_DATA SHOWN_:
(begin)

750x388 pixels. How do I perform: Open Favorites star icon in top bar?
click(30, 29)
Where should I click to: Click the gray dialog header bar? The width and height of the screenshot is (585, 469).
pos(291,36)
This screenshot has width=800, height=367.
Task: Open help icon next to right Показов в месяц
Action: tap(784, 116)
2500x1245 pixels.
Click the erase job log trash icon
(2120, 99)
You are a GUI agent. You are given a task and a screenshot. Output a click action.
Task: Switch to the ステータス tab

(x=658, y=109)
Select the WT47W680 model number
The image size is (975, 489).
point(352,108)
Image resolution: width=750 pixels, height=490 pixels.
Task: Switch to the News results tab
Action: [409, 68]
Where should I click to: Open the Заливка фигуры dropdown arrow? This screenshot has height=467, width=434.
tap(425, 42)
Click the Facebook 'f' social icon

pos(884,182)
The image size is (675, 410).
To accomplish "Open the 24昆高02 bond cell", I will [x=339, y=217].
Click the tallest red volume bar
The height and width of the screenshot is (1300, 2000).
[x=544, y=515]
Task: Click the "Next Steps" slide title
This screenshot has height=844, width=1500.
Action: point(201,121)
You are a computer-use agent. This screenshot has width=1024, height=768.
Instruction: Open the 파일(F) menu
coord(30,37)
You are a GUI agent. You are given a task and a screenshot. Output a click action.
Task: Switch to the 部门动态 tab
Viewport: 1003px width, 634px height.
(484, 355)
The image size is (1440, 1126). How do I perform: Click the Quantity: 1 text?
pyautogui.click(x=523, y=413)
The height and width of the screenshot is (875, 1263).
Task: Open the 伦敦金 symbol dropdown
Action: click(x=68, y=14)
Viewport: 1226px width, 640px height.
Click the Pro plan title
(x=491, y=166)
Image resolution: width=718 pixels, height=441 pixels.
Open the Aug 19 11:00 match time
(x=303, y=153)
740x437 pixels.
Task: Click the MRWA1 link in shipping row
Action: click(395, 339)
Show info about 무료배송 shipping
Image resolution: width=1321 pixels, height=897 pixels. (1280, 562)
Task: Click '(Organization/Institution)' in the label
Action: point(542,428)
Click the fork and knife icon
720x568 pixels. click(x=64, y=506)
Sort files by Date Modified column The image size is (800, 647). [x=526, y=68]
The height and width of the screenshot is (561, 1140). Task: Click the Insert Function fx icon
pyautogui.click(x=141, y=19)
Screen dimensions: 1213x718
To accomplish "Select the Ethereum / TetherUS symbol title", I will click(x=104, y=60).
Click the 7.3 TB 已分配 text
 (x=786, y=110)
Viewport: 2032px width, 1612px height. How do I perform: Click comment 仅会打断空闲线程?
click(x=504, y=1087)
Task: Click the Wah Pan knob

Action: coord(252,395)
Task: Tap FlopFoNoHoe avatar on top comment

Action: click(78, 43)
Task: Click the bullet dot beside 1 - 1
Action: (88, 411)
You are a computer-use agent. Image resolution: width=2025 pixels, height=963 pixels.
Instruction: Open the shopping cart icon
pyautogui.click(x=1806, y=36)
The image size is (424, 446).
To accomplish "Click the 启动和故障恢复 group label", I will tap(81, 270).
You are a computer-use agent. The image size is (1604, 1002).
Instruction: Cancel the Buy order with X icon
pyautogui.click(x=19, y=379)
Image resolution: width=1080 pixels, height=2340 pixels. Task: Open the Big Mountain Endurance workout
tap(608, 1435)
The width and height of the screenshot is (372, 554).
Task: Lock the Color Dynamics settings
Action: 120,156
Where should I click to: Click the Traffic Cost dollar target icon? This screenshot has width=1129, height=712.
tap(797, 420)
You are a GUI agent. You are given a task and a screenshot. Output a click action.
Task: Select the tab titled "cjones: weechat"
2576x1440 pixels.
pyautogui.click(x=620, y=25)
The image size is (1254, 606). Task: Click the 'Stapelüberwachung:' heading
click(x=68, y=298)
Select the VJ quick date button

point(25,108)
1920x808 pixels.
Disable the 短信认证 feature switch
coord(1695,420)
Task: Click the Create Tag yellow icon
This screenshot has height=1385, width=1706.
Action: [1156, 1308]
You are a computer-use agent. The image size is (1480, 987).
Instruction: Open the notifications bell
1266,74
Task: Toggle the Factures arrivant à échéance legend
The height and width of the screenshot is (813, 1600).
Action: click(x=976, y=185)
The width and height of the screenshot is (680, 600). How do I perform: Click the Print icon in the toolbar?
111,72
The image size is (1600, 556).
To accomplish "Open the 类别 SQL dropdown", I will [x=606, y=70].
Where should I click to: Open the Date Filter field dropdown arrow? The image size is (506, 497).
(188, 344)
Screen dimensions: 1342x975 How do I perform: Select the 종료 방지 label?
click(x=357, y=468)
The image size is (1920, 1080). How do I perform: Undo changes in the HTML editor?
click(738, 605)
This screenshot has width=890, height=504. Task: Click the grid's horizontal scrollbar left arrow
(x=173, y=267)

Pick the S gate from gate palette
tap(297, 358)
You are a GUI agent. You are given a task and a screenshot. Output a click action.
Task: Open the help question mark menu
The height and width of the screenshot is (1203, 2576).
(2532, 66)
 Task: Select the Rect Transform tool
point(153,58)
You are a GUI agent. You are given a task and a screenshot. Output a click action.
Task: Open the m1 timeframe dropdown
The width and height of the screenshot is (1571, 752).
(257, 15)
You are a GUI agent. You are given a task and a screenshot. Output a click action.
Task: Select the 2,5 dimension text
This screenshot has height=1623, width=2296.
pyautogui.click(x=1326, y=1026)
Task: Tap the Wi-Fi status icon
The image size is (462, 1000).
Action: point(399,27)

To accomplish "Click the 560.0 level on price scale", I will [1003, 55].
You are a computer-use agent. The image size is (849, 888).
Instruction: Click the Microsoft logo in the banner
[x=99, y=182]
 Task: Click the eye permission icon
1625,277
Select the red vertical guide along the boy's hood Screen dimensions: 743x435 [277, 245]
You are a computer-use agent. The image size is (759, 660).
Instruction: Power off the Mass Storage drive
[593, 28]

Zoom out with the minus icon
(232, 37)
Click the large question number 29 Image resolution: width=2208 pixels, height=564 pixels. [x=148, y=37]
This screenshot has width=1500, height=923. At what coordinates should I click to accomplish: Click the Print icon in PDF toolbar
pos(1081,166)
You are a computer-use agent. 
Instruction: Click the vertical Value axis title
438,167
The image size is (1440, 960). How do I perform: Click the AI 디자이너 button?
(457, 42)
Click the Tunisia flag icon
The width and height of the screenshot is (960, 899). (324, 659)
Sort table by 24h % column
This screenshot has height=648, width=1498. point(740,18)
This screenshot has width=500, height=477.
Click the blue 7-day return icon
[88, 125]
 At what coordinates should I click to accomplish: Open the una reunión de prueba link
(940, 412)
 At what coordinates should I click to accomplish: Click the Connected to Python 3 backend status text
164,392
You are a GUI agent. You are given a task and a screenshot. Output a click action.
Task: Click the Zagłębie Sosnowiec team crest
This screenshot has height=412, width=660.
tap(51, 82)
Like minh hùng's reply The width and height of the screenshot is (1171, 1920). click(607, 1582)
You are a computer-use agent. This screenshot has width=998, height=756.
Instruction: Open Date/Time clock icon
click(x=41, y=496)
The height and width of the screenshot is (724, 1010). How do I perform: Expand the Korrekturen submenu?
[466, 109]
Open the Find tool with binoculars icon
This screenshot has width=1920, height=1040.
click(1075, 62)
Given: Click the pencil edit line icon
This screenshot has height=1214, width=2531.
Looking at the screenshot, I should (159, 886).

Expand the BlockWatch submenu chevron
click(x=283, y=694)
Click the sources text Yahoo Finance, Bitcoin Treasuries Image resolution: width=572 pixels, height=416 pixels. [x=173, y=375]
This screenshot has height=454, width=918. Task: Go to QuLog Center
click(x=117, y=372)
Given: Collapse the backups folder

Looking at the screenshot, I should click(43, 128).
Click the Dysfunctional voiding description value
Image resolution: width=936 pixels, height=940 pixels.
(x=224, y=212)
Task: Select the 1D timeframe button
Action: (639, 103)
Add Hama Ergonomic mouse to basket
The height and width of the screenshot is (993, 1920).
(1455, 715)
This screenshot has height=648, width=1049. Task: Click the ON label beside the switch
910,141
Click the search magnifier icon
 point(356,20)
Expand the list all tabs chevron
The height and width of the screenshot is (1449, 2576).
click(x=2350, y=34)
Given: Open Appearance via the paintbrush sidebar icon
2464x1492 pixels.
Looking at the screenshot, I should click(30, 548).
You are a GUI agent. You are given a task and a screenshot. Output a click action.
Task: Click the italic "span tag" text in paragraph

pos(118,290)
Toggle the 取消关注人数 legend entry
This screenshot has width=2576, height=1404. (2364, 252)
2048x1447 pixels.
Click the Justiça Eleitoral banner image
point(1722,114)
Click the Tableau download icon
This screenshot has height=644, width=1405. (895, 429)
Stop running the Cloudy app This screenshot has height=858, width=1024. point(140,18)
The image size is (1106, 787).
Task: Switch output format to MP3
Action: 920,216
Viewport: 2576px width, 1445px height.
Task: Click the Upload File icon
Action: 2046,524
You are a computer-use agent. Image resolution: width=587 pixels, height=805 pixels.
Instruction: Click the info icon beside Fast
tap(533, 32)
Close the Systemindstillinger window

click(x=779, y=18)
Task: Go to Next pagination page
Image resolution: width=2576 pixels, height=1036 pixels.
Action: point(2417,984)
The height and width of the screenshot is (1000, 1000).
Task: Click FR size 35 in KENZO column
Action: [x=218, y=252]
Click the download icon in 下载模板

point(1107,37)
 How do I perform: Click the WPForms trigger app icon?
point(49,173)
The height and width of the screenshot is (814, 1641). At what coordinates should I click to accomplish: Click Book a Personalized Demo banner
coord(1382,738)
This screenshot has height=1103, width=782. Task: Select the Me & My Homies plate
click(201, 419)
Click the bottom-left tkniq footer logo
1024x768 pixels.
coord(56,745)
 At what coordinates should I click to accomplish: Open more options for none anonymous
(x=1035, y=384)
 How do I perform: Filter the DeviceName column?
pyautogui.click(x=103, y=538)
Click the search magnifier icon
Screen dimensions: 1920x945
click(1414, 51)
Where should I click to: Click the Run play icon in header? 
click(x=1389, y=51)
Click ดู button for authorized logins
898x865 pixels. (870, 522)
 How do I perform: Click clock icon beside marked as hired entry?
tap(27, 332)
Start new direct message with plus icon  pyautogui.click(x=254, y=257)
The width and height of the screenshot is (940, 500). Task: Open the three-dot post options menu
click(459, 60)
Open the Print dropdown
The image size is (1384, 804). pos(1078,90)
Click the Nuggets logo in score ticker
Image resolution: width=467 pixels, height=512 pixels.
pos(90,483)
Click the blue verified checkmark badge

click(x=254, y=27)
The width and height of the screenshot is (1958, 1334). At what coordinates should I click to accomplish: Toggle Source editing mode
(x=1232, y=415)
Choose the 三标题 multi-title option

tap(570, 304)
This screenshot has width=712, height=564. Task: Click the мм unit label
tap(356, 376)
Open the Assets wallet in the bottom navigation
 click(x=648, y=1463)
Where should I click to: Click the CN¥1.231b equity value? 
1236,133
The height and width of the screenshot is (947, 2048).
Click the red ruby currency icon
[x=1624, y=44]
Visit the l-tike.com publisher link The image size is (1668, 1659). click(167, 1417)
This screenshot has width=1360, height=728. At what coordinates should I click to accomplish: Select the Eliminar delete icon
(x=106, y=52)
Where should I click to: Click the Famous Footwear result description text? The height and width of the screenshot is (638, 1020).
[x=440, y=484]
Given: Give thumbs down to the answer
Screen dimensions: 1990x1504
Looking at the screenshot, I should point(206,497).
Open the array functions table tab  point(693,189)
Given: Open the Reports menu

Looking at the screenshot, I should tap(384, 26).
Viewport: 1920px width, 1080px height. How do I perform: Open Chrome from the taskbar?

(end)

_WORK TO DO_: Transcribe the items starting with the line containing "You are a computer-use agent. Image resolution: width=587" and going on through the line containing "tap(27, 332)", keeping every character unchanged.

_WRITTEN ANSWER_:
You are a computer-use agent. Image resolution: width=587 pixels, height=805 pixels.
Instruction: Click the info icon beside Fast
tap(533, 32)
Close the Systemindstillinger window

click(x=779, y=18)
Task: Go to Next pagination page
Image resolution: width=2576 pixels, height=1036 pixels.
Action: point(2417,984)
The height and width of the screenshot is (1000, 1000).
Task: Click FR size 35 in KENZO column
Action: [x=218, y=252]
Click the download icon in 下载模板

point(1107,37)
 How do I perform: Click the WPForms trigger app icon?
point(49,173)
The height and width of the screenshot is (814, 1641). At what coordinates should I click to accomplish: Click Book a Personalized Demo banner
coord(1382,738)
This screenshot has height=1103, width=782. Task: Select the Me & My Homies plate
click(201, 419)
Click the bottom-left tkniq footer logo
1024x768 pixels.
coord(56,745)
 At what coordinates should I click to accomplish: Open more options for none anonymous
(x=1035, y=384)
 How do I perform: Filter the DeviceName column?
pyautogui.click(x=103, y=538)
Click the search magnifier icon
Screen dimensions: 1920x945
click(1414, 51)
Where should I click to: Click the Run play icon in header? 
click(x=1389, y=51)
Click ดู button for authorized logins
898x865 pixels. (870, 522)
 How do I perform: Click clock icon beside marked as hired entry?
tap(27, 332)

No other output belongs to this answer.